TASK TO CARRY OUT: Return the records exactly, keeping every line as it is.

SUPPLIED ENTRIES:
--- START ---

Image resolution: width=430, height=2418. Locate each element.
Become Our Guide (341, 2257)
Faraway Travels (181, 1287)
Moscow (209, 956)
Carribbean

--- END ---

SOLUTION BELOW:
Image resolution: width=430, height=2418. Locate each element.
Become Our Guide (341, 2257)
Faraway Travels (181, 1287)
Moscow (209, 956)
Carribbean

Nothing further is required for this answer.